The device probably wouldn’t take the form of a pair of eyeglasses. I suspect it’d be in the form of “monocle” that could be held in place between the cheekbone and brow ridge, or as a “lorgnette”, with the pinhole in a holder on a stick that you could hold in front of one eye (the adbvantage of the “monocle” was that it kept your hands free).
Why haven’t these been discovered? They probably have – but how many people would associate a piece of wood/bone/shell/whatever with an eyeglass substitute? To most people – including archaeologists, it’s just a piece of stuff with a hole in it. I’ve pointed out several circula devices with central holes of the right size in museum collections that would serve the purpose.
The same idea is behind the Pinhole Glasses they sell on late night TV, or in the backs of magazines.
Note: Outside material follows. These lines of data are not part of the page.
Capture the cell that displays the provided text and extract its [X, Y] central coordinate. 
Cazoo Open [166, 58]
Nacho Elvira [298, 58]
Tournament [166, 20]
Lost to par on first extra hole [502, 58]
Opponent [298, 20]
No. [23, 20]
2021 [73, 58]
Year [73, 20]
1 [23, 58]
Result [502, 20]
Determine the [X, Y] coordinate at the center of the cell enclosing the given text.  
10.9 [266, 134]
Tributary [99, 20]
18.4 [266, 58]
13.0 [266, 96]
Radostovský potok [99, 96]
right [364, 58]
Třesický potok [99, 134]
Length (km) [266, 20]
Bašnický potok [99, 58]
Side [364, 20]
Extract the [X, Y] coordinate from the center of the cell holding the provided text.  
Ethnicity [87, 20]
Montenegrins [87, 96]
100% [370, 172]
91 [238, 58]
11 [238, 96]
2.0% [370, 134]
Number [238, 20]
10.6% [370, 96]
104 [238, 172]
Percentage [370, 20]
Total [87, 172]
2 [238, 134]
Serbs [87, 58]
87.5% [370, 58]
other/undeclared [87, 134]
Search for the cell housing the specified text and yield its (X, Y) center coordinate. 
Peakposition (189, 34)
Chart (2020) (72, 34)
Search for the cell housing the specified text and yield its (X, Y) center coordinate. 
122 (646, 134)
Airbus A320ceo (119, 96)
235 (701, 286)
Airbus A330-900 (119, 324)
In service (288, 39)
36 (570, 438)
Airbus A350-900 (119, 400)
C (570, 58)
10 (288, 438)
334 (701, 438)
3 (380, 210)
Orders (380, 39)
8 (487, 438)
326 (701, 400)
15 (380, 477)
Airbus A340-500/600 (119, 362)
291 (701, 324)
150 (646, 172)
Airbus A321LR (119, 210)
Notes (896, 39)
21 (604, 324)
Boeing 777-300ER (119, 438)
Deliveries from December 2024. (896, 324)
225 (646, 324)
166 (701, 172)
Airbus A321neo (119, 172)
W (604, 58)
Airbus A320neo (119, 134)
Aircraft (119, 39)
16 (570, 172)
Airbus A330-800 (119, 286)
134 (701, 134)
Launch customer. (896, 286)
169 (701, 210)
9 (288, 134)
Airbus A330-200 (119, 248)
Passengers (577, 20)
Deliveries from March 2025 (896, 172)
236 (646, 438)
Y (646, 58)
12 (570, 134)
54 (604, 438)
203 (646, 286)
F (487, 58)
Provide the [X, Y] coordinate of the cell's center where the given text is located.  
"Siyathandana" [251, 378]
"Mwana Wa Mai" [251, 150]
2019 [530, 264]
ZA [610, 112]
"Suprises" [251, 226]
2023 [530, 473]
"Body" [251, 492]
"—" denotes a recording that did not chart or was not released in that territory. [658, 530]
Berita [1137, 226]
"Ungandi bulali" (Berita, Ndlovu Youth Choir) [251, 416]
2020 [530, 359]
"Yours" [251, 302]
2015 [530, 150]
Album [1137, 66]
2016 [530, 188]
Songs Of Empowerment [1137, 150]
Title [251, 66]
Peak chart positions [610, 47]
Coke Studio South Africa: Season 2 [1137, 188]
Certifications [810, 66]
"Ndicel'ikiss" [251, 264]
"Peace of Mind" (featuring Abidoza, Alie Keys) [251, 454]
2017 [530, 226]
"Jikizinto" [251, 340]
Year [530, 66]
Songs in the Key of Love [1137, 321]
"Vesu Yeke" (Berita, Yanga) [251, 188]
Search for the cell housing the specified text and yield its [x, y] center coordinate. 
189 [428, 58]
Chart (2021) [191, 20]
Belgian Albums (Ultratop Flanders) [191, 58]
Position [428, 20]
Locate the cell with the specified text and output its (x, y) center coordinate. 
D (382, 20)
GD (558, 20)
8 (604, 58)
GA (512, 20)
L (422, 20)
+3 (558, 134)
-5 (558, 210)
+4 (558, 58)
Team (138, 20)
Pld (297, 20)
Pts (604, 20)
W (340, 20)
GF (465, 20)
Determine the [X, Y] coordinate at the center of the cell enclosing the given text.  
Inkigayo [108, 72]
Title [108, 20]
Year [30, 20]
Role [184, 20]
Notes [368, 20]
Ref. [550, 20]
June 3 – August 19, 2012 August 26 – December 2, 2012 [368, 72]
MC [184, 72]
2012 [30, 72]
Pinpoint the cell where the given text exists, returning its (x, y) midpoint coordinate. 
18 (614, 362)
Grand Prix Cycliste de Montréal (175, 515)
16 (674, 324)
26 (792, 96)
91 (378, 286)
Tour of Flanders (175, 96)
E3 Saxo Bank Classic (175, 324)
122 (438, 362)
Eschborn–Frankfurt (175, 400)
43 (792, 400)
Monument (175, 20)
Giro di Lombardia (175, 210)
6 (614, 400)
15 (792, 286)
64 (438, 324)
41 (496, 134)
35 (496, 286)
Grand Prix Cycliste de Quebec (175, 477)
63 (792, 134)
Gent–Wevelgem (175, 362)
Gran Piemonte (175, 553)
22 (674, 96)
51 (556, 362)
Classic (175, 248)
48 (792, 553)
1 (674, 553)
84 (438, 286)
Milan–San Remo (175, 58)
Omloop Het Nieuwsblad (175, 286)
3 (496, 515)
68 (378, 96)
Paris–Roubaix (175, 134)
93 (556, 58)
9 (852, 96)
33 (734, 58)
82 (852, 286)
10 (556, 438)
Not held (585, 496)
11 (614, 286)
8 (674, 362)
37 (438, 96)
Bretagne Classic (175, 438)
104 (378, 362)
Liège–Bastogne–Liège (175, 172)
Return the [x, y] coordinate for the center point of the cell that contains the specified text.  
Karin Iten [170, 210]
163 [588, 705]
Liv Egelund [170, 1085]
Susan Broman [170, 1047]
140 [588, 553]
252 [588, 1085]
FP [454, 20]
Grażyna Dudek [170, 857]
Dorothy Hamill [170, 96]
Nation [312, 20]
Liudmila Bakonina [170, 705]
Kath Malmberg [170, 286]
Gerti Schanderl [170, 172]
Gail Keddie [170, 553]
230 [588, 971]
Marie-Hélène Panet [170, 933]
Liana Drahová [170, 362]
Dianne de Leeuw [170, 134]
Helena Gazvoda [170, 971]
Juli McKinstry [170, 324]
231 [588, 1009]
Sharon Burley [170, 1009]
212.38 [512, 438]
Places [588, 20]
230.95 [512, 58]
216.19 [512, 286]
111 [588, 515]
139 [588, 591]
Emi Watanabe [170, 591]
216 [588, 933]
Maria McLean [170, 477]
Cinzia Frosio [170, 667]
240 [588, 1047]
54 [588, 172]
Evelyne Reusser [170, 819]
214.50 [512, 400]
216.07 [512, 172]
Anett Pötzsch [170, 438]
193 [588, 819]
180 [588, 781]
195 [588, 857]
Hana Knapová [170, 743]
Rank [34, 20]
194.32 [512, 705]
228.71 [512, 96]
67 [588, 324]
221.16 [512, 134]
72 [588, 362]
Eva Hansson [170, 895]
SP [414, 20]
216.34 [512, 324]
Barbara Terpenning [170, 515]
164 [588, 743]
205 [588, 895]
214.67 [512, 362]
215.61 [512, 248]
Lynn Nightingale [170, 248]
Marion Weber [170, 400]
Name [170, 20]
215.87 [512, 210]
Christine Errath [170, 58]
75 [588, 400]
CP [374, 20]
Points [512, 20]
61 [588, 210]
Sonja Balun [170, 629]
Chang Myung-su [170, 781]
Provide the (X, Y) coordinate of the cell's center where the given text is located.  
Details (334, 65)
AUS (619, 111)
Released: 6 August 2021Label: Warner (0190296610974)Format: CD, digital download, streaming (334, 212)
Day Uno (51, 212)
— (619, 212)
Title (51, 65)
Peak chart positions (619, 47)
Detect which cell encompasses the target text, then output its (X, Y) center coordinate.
They do work, but at the cost of illumination, and with some difficulty.
A Contributor to a backpacking magazine suggested using this idea if you’re a nearsighted outdoorsman (woman) who lost their glasses. Burgess Meredith could have read from his post-apocalyptic library if he thought of this!
The earliest example of pinhole “glasses” that look like glasses were reported from India, but I traced these back to central Asia, perhaps a thousand years ago.
An added advantage of using a pinhole “monocle”, by the way, is that it lets you hold so,mething much closer to the eye that you can normally focus. It thus effectively acts as a magnifier, letting you see finer detail than yo could see without it – and, again, you could get such a magnifier without having access to error-free glass, crystal, or polishing technology.